§ Requirement
Reproduce the records below with every occurrence of "screenshot" changed to "screen capture", leaving everything else unchanged.

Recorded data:
—————
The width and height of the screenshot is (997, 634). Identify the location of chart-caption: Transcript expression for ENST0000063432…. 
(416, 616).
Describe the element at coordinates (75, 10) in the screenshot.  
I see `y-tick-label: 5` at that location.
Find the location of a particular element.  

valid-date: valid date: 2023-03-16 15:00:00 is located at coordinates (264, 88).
—————
§ Exercise output
The width and height of the screen capture is (997, 634). Identify the location of chart-caption: Transcript expression for ENST0000063432…. 
(416, 616).
Describe the element at coordinates (75, 10) in the screen capture.  
I see `y-tick-label: 5` at that location.
Find the location of a particular element.  

valid-date: valid date: 2023-03-16 15:00:00 is located at coordinates (264, 88).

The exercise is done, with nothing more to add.